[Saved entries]
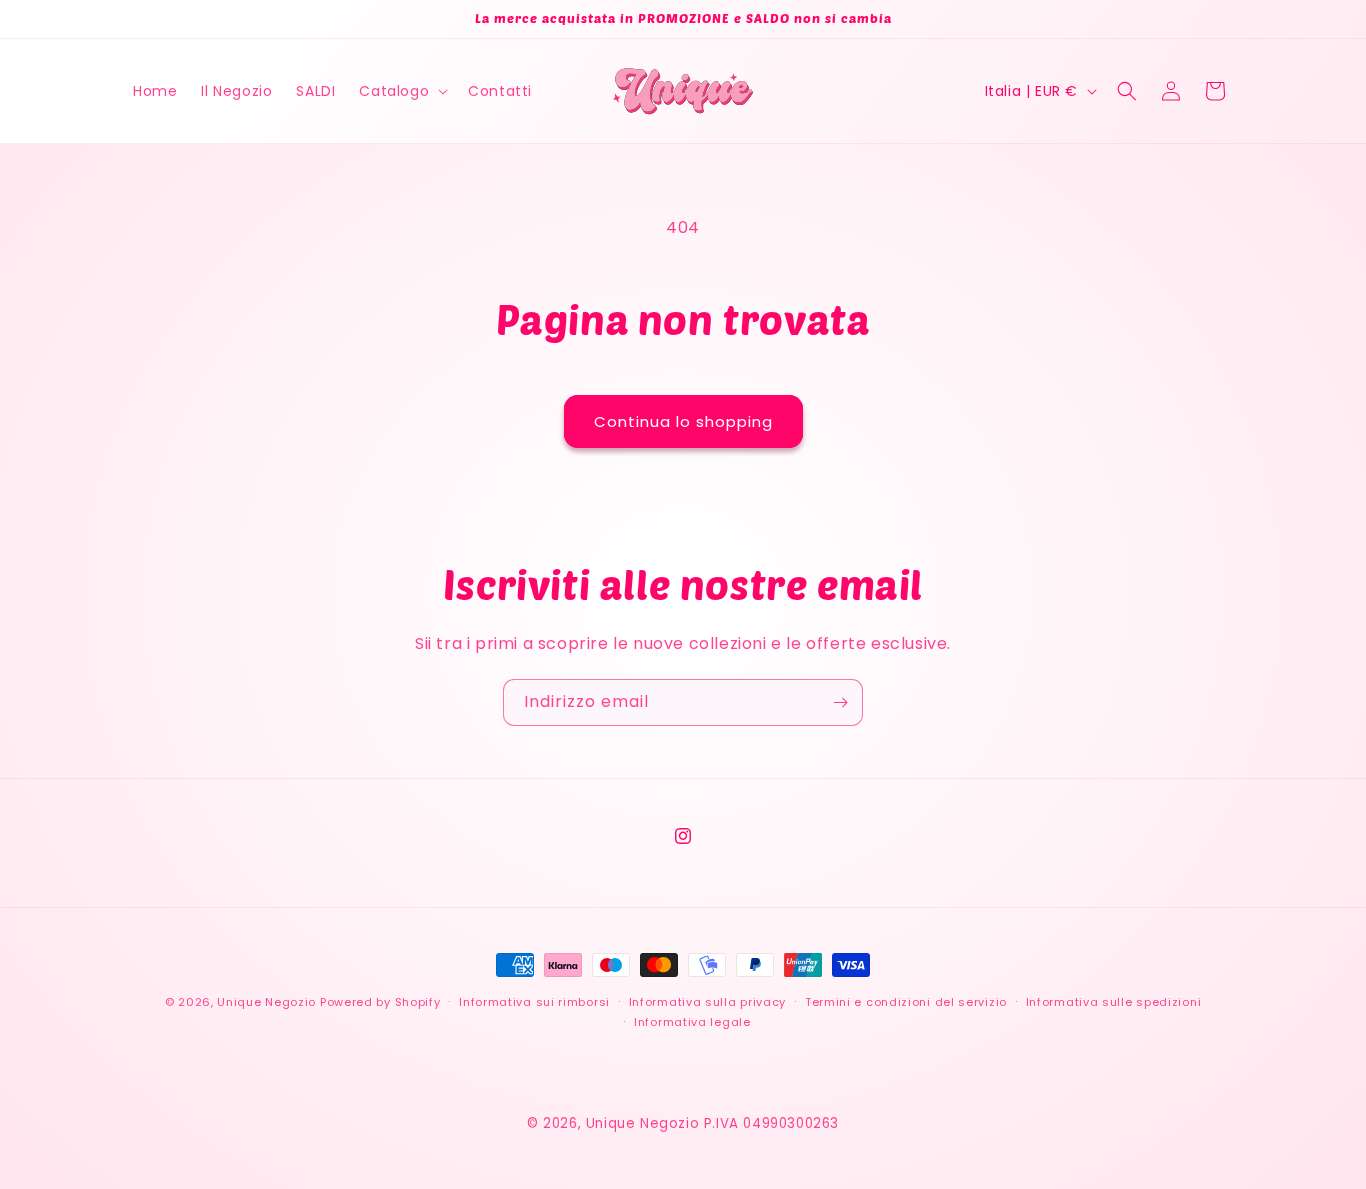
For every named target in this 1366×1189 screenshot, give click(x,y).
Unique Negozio (266, 1002)
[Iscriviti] (840, 702)
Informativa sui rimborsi (534, 1002)
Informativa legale (692, 1022)
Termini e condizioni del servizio (906, 1002)
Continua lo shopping (683, 421)
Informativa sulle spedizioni (1114, 1002)
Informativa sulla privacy (708, 1002)
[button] (401, 91)
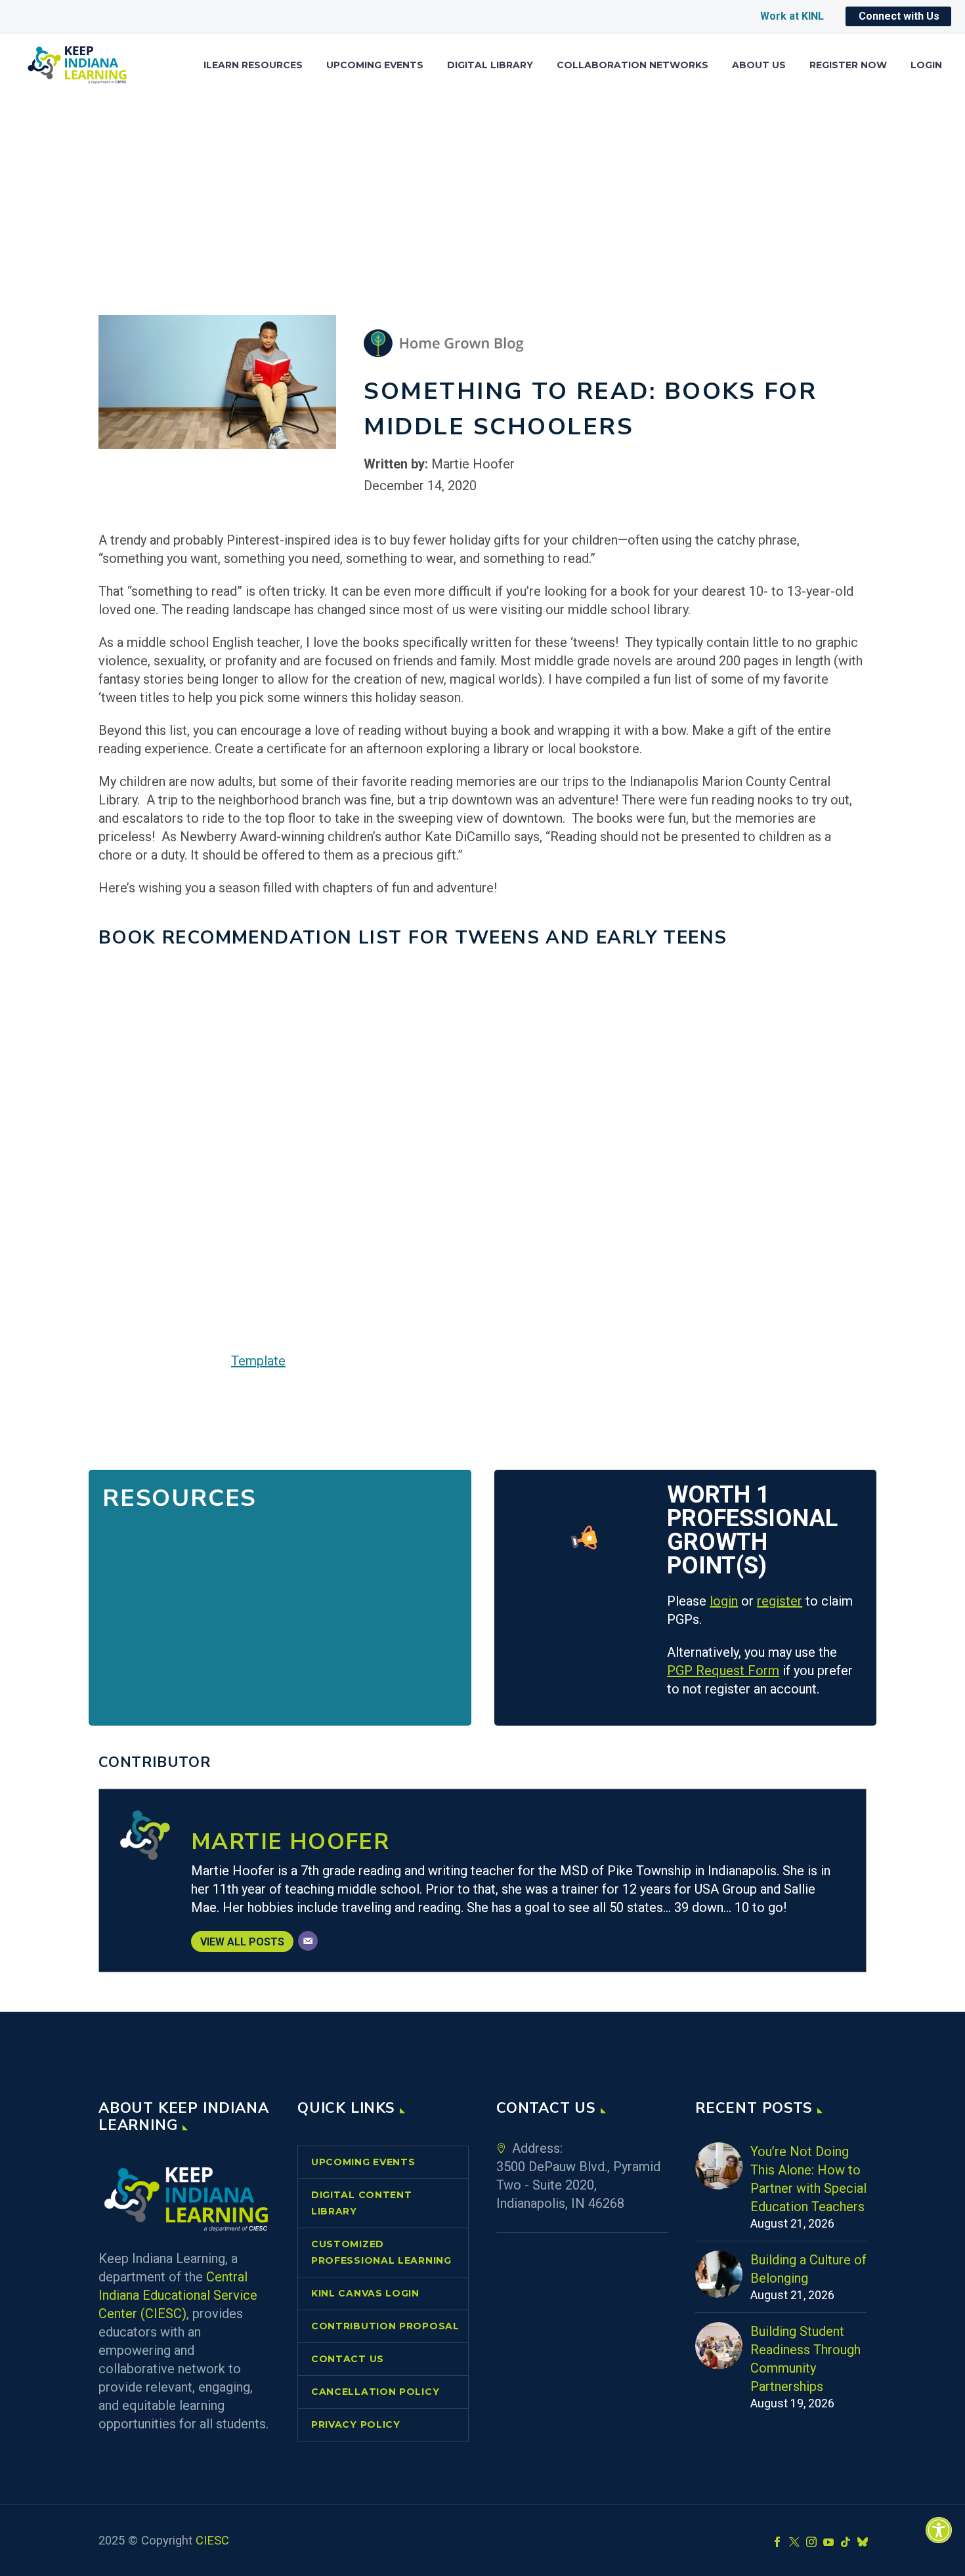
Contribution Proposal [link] (385, 2326)
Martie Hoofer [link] (290, 1842)
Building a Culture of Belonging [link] (808, 2269)
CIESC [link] (212, 2540)
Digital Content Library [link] (361, 2203)
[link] (939, 2530)
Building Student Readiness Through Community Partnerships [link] (805, 2358)
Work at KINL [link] (792, 16)
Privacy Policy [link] (355, 2424)
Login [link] (926, 65)
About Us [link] (759, 65)
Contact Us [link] (347, 2359)
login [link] (724, 1601)
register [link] (779, 1601)
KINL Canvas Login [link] (365, 2293)
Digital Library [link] (490, 65)
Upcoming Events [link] (374, 65)
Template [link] (258, 1361)
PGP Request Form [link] (723, 1670)
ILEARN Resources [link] (253, 65)
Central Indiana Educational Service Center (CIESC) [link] (177, 2295)
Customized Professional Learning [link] (381, 2252)
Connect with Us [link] (899, 16)
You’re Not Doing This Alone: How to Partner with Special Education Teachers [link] (808, 2179)
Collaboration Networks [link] (632, 65)
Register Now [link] (848, 65)
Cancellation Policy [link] (375, 2392)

◆ Your objective ◆
A verbatim transcription is required of the lines from the one with "About Us [link] (759, 65)" through the final line of the entries above, and of nothing else.

◆ Output of the exercise ◆
About Us [link] (759, 65)
Contact Us [link] (347, 2359)
login [link] (724, 1601)
register [link] (779, 1601)
KINL Canvas Login [link] (365, 2293)
Digital Library [link] (490, 65)
Upcoming Events [link] (374, 65)
Template [link] (258, 1361)
PGP Request Form [link] (723, 1670)
ILEARN Resources [link] (253, 65)
Central Indiana Educational Service Center (CIESC) [link] (177, 2295)
Customized Professional Learning [link] (381, 2252)
Connect with Us [link] (899, 16)
You’re Not Doing This Alone: How to Partner with Special Education Teachers [link] (808, 2179)
Collaboration Networks [link] (632, 65)
Register Now [link] (848, 65)
Cancellation Policy [link] (375, 2392)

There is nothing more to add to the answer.